High test anxiety is largely the result of interpreting the test as a dangerous situation. I may simply see an item I don’t know and begin to envision the dangerous experience of failing this exam. I may begin to get anxious and begin to fear that I will panic and blank out. I see others finish the exam early and wonder why it was so easy for them. But what makes ‘failing the exam’ really dangerous stems from my belief that if I don’t do well on this test then I will prove my inadequacy, that others will rightfully think less of and perhaps reject me, and/or that my future is now spelt DOOMED. Perfectionism, a common trait at ‘K’, increases the danger of failure. Many students at K chain their expectations to their perceived high expectations of family and high achieving peers. Ironically, all this high anxiety makes it less likely you’ll fulfill these expectations.
To reduce test anxiety you must reduce the danger of the test by understanding that your self-worth, relationships and future are not on the line in regards to this one test. You are not a failure, worthless or a loser because you fail one or two or more tests. These tests have nothing to do with your value as a human being unless you decide they do. In fact it would be better if you stopped rating your self in this way and just rated your behavior, e.g. “I did badly on the test, not I failed the test and now I am a failure” If you must rate your self, rate yourself as a good person “period” who like every other human makes mistakes (often, like daily).

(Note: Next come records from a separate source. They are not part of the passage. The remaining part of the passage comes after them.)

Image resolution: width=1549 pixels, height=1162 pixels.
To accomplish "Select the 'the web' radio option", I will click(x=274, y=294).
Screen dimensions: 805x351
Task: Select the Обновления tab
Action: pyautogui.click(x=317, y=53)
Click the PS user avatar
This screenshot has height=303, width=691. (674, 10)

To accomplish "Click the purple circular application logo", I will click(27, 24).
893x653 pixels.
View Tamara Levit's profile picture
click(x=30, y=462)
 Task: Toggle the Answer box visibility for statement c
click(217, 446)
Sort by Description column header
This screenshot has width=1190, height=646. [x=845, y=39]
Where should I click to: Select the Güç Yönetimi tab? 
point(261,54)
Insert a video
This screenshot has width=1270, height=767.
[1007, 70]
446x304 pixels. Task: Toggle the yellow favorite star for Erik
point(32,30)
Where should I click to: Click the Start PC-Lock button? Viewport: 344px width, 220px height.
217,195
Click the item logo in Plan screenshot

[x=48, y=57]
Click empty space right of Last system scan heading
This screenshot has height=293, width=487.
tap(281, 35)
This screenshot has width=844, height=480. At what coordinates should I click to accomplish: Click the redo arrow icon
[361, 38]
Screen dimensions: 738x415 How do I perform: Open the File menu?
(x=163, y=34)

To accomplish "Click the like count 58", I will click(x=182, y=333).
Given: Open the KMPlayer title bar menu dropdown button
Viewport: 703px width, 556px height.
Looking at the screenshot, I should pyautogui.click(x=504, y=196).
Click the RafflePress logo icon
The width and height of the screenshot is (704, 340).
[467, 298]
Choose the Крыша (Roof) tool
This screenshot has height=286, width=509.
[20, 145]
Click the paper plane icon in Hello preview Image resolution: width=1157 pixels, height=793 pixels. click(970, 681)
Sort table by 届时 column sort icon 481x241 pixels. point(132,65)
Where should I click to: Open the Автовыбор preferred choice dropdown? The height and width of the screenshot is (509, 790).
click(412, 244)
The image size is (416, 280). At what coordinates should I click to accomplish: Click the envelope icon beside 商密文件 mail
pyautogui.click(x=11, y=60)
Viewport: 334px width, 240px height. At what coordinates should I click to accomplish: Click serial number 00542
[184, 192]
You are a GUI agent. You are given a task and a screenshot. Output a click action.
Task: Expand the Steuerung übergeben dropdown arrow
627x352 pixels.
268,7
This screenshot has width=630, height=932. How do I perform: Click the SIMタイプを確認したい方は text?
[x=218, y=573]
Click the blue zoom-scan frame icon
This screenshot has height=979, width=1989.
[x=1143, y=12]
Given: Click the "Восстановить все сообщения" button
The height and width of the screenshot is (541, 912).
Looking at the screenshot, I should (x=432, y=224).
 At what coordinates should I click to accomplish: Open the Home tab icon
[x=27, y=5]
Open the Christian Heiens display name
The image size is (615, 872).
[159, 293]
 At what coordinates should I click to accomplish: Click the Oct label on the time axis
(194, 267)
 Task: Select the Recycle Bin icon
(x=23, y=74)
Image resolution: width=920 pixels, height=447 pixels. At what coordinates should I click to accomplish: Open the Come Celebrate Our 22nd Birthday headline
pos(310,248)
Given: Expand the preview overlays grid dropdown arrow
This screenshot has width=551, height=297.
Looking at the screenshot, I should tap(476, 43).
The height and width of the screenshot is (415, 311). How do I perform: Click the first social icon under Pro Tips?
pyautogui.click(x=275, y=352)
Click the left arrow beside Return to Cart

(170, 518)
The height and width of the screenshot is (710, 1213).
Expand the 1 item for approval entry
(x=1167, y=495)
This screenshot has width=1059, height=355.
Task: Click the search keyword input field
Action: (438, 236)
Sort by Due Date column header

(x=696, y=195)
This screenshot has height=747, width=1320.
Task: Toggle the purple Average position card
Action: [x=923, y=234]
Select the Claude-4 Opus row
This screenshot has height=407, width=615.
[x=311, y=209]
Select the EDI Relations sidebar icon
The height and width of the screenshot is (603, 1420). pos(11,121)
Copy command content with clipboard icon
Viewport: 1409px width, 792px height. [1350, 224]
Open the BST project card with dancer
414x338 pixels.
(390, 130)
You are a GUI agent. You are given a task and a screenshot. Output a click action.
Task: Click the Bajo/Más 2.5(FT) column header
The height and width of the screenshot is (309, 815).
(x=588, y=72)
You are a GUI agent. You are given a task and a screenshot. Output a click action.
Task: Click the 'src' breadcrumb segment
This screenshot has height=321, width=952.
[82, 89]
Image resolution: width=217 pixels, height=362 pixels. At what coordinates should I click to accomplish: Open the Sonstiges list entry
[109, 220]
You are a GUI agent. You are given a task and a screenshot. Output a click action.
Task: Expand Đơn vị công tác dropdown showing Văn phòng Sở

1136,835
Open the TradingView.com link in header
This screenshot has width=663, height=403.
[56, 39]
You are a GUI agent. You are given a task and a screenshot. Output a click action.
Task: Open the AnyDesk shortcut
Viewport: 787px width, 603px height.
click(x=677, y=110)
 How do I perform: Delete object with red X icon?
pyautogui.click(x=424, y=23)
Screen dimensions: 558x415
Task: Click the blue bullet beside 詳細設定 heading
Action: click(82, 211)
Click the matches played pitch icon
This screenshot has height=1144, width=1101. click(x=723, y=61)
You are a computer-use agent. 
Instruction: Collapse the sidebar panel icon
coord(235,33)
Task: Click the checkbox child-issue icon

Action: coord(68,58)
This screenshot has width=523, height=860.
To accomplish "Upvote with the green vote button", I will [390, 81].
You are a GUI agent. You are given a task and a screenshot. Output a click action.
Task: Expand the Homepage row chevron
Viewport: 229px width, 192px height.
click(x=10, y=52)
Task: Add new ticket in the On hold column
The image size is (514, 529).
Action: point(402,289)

Will family and friends reject you for not doing well? Are you doomed by one test? Will you not use this test as one of many learning experiences and find a way to do better? No matter what, you will still find a way to a happy and productive life. This is just one exam! As I quoted Albert Ellis in my last piece, “nothing is terrible, horrible or terrible, just damned inconvenient.”
Coping and Reinforcing Self-Statements
You can instantiate a more positive and realistic attitude during a test through positive coping and reinforcing statements:
- What it is I have to do? No negative self-statements, think rationally.
- Change I must (have to) do well to I want to do well on this exam.
- This is the anxiety that I thought I might feel. It’s a reminder to cope.
- Don’t worry. Worry won’t help anything.
- Focus on the task. Exactly what does the question really ask? It doesn’t say this… or this… it just asks…
- What can I do about it? That’s better than getting anxious.
- Don’t look for tricks, just what does it say? What’s the basic question; what’s the main point?
- I don’t want to get lost in detail; stand back and look at the big picture.
- I can’t get the feel of how to work the problem. I’ll come back to it or… Let me just start; maybe that’ll get me into it.
- That’s a stupid question,.. o.k., It’s stupid or I don’t get the point, I’ll come back to it.
- Wonder how many I can miss for a ‘B’… I’ll figure that out later; just pay attention and finish this.
Test Anxiety Visualization
Finally, learn relaxation techniques including deep breathing and progressive muscle relaxation and practice visualizing a good performance.
Picture yourself walking to the room where you will take the exam. Try to imagine yourself feeling confident and relaxed. You arrive at the room. Look around the room in your imagination and picture yourself finding a comfortable seat. See yourself sitting there waiting for the exam to begin. You are feeling a bit tense, perhaps eager to be able to show what you know on this test. You know that if your anxiety becomes too uncomfortable you can reduce it with abdominal breathing. Imagine the instructor handing out the exam questions. Your anxiety increases but is still very tolerable. You are aware that some anxiety enhances performance and you are not worried about it. You remind yourself that you have prepared well for the test so there is every reason to expect that you will do well. Picture yourself looking over the questions, You notice that the first one looks difficult so you pass over that one and see that the next one is easy. You answer that question and feel your confidence increase. Picture yourself working confidently to complete the exam. You are so involved answering questions that you are unaware of any feelings of tension. The time goes by quickly. You are doing well. You know most of the answers right away. There are others you are not sure of, but you have ideas for possible answers and you are not bothered by being unsure. You know that you are doing your best and that is enough to make you feel good about your performance. Imagine yourself turning in your test and saying to yourself that you did a good job. Now you can reward yourself for your hard work by taking time to do something you really like to do.
Coping with Feeling Overwhelmed
- Don’t get anxious; just stop for a moment, take a couple of slow, deep breaths…calm… and relax… good.
- Don’t try to eliminate the anxiety totally; just keep it manageable.
- Keep the focus on the present; what is it I have to do?
- Lots more to do before I finish. Just take one question at a time.
- Slow down a little; don’t rush and get all in a panic. There’s time for most of it.
- They finished early, I wonder. There’s no way I can know what’s going on with them; forget them.
- I’m not going to be able to do it. I’m going to lose control. No, take a deep breath, part lips, relax, take a candy, relax.
- Rate the feelings from 0 to 10 and watch it change. Now, I’m under control. Back to the exam.